56 Gilberto: Mi hermana y yo tratamos de que la comida sea lo más saludable y se fríe menos y se hierve

más, las viandas. Mi sobrino dice, “hay algún enfermo en la casa”, fíjate como se asocia, dice “esto parece comida de hospital”. Porque si no es frito para un cubano, tiene algún problema que el médico te dijo de no comer grasa.
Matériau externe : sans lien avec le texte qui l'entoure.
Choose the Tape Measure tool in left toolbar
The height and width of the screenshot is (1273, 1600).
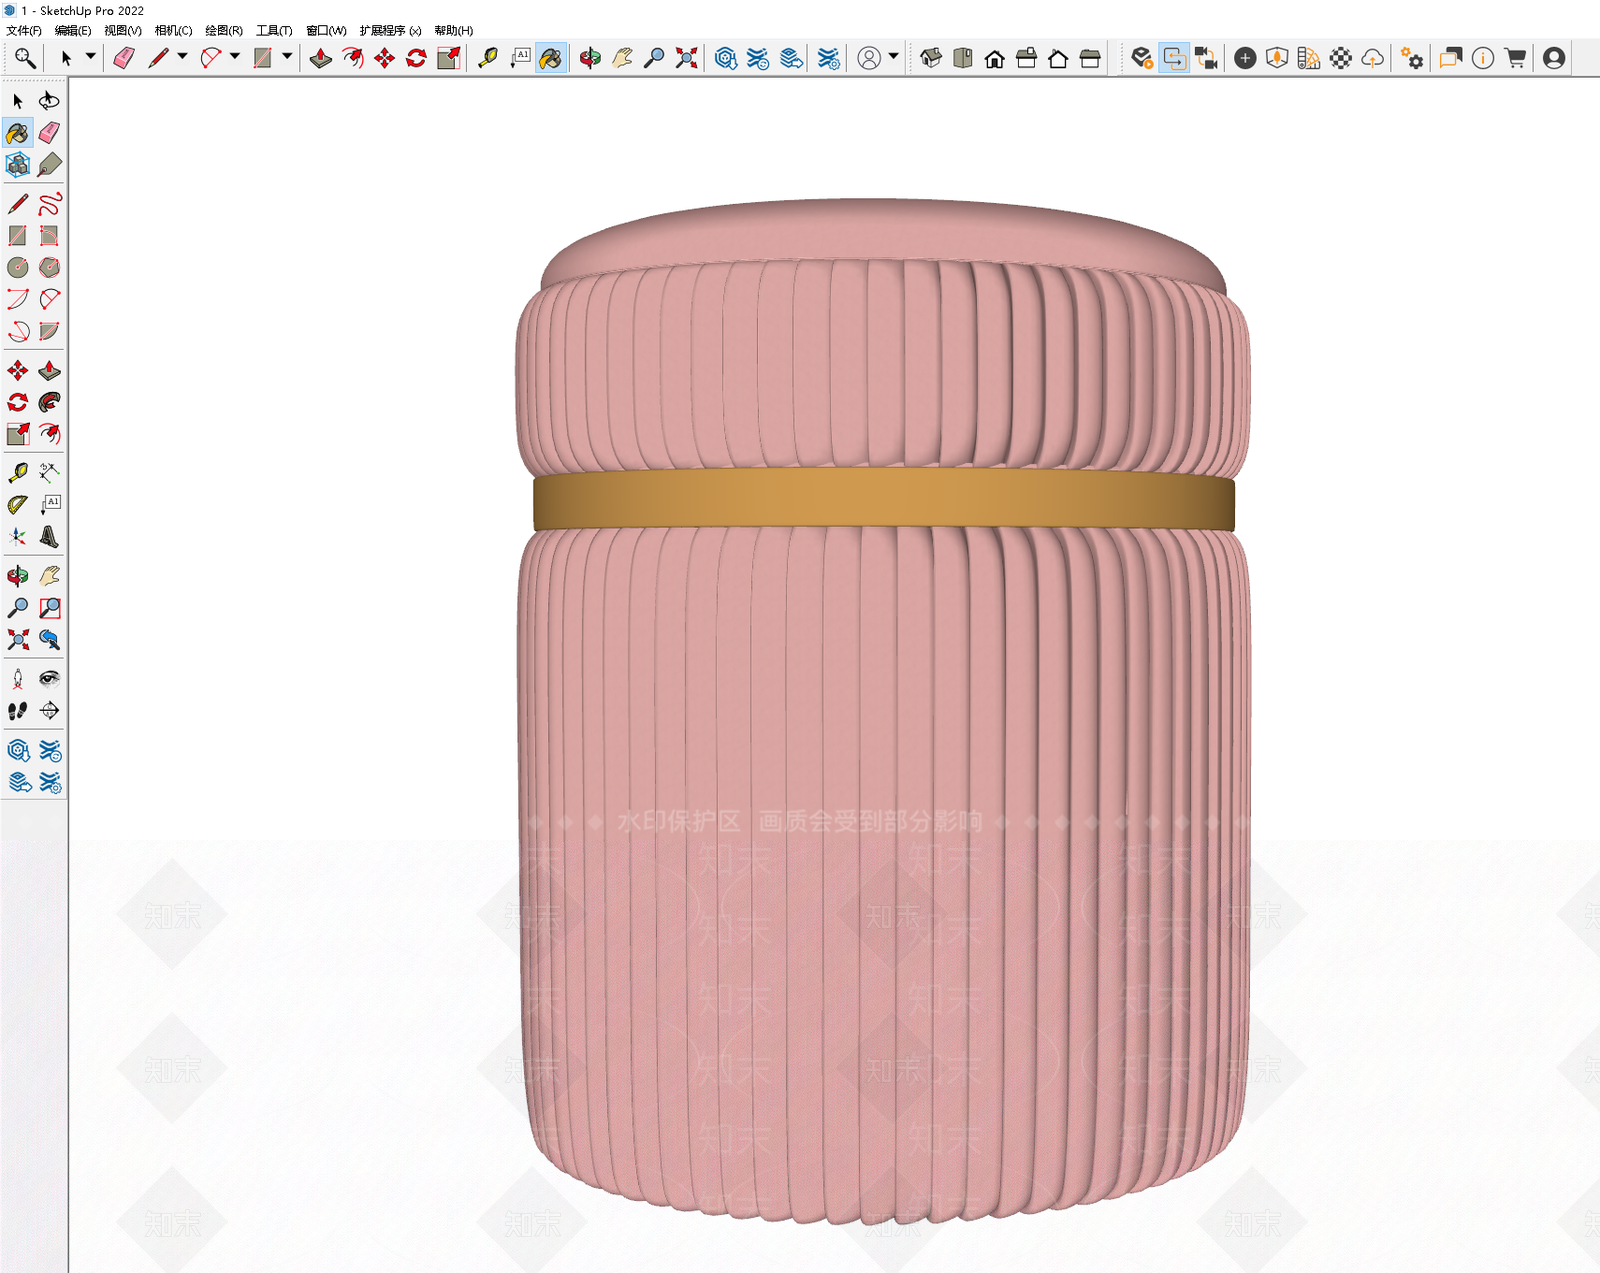point(18,473)
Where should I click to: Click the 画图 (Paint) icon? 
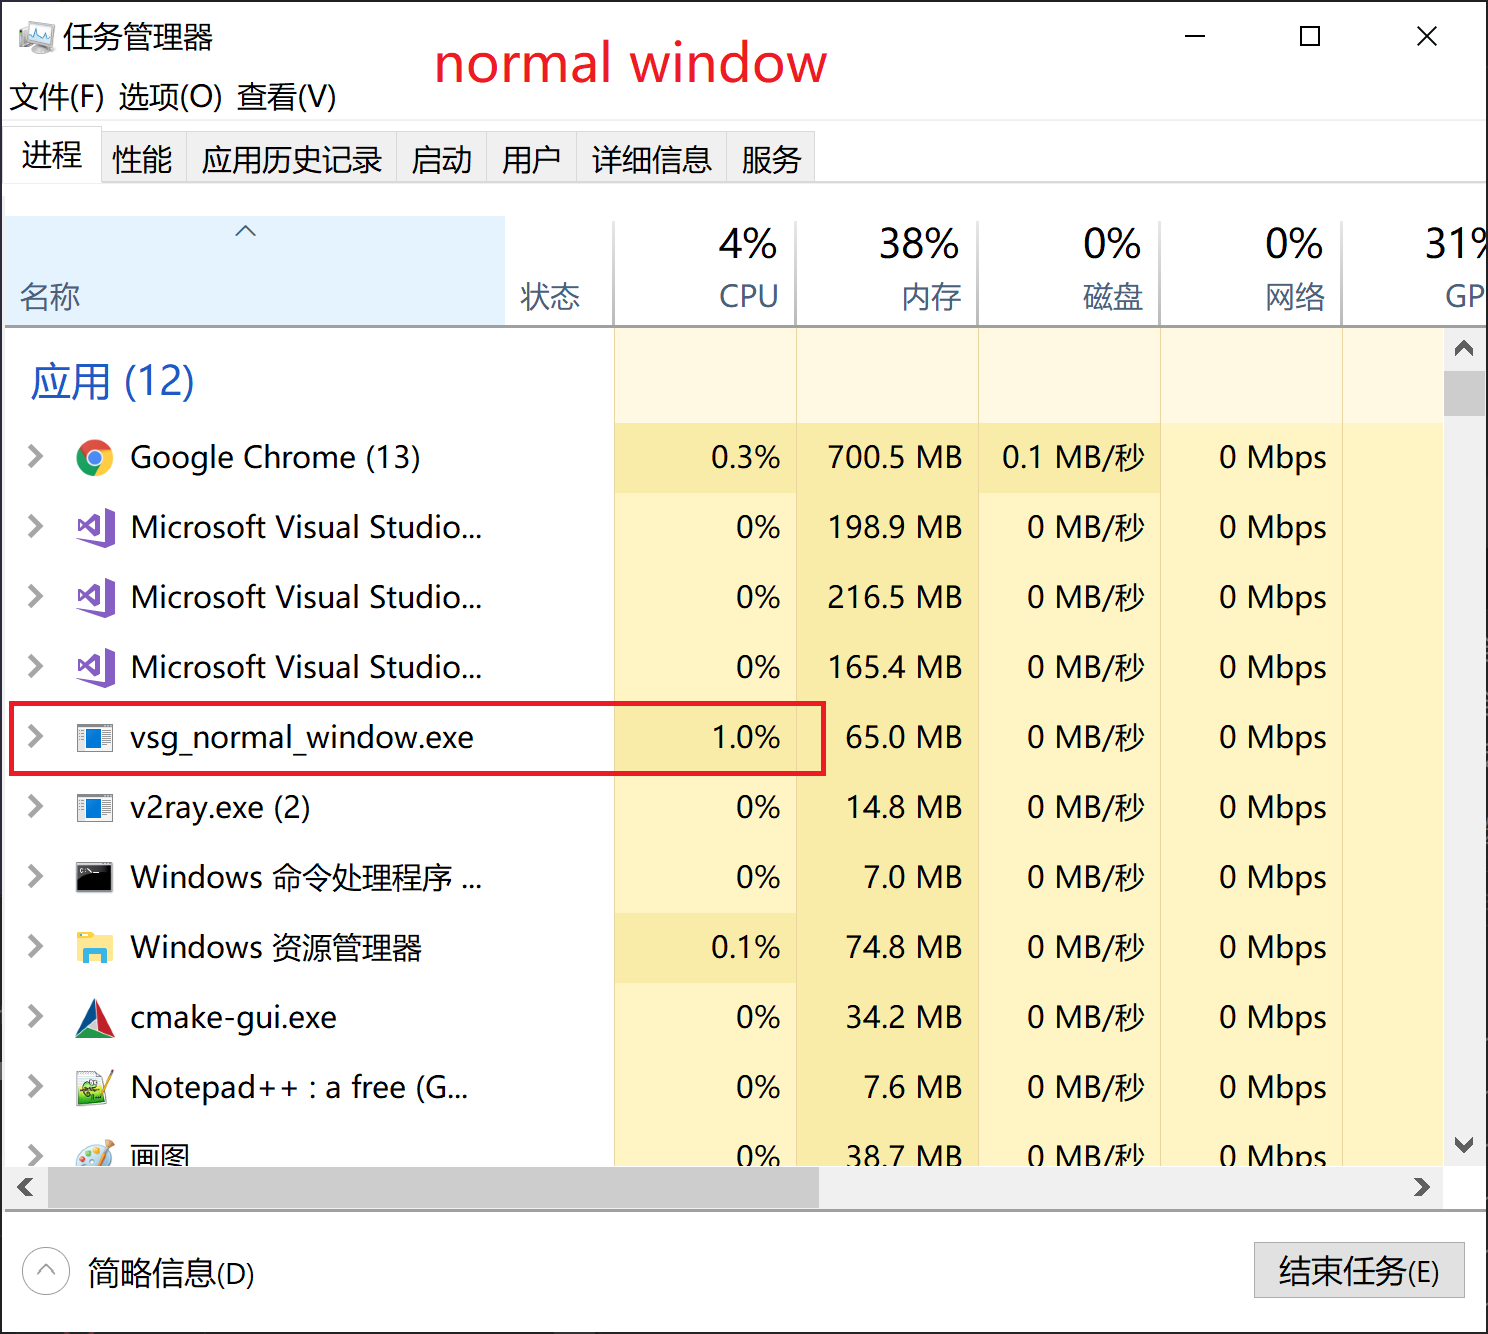coord(95,1155)
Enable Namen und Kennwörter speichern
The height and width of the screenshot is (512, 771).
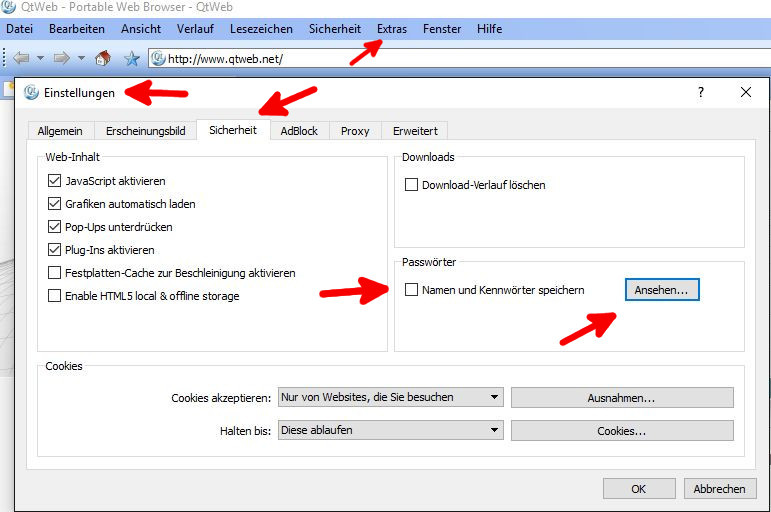[411, 290]
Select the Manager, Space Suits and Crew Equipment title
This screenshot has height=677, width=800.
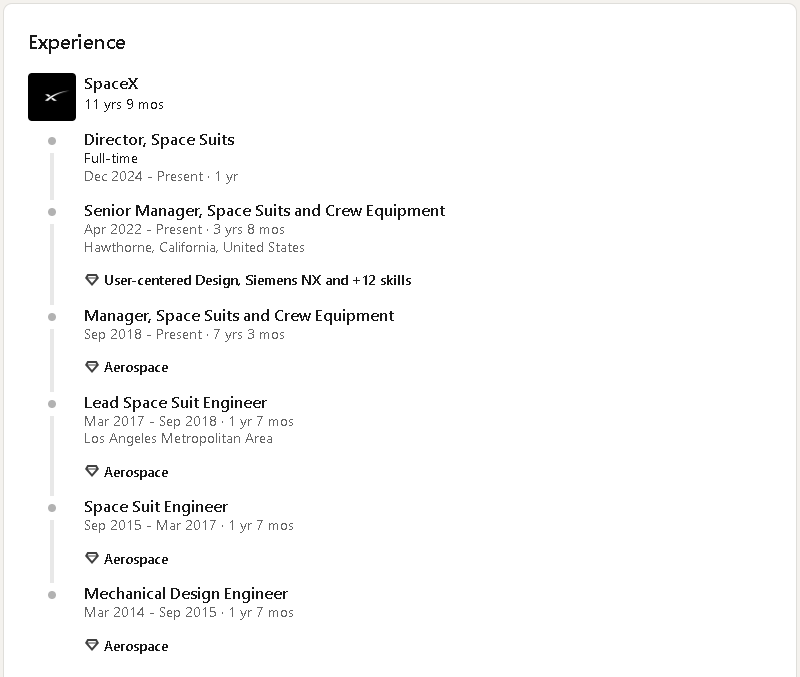pyautogui.click(x=239, y=316)
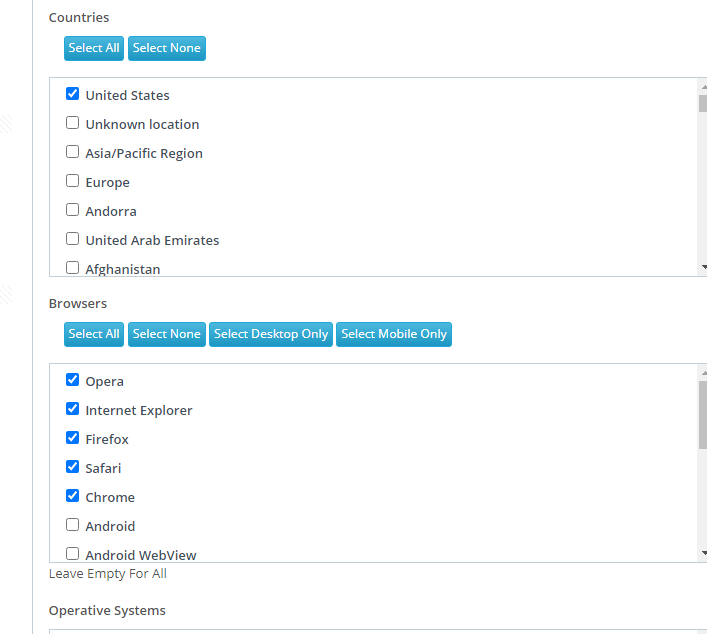
Task: Enable the Asia/Pacific Region checkbox
Action: click(72, 152)
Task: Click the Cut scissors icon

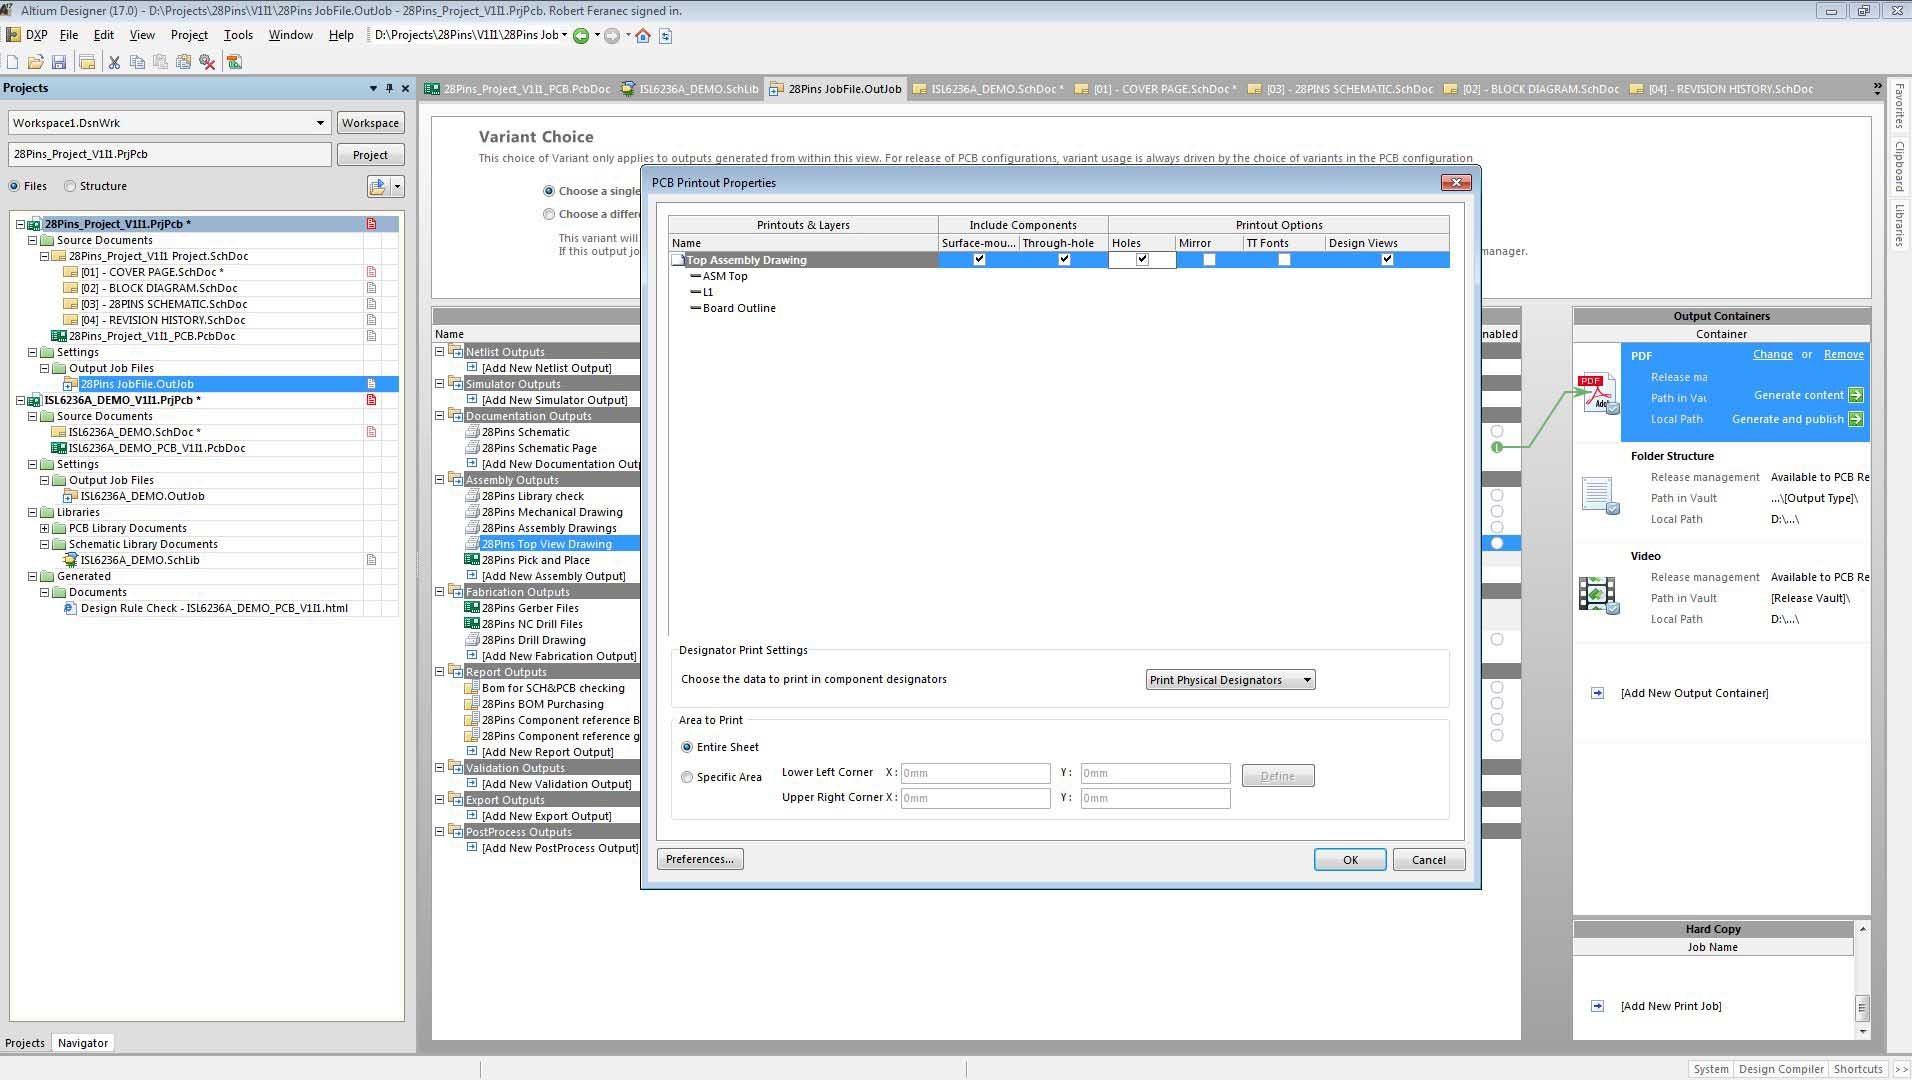Action: click(x=114, y=62)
Gabriela : Bon, le sucré ne me manque jamais, pouding, gâteau, maintenant j’ai de la marmelade de goyave, un dessert de papaye et un pouding de faits, si tu veux en goûter un! Parce qu’on aime ça, je sais que c’est nocif, mais ils m’ont élevé comme ça depuis que je suis petite, ils m’ont enseigné à manger des desserts, et j’essaie de toujours avoir un dessert de noix de coco, de ces desserts maison. Je suis du type à faire beaucoup de desserts maison. Avant, je les achetais en cannes, mais plus maintenant parce que c’est très cher.57

Cela indique que l’importance des préférences est primordiale dans les choix alimentaires, et les participants semblaient tous conscients de cette idée. Les témoignages de ces participants illustrent le fait que les connaissances en nutrition ne vont pas nécessairement avec des habitudes alimentaires saines, sauf en cas de problème de santé.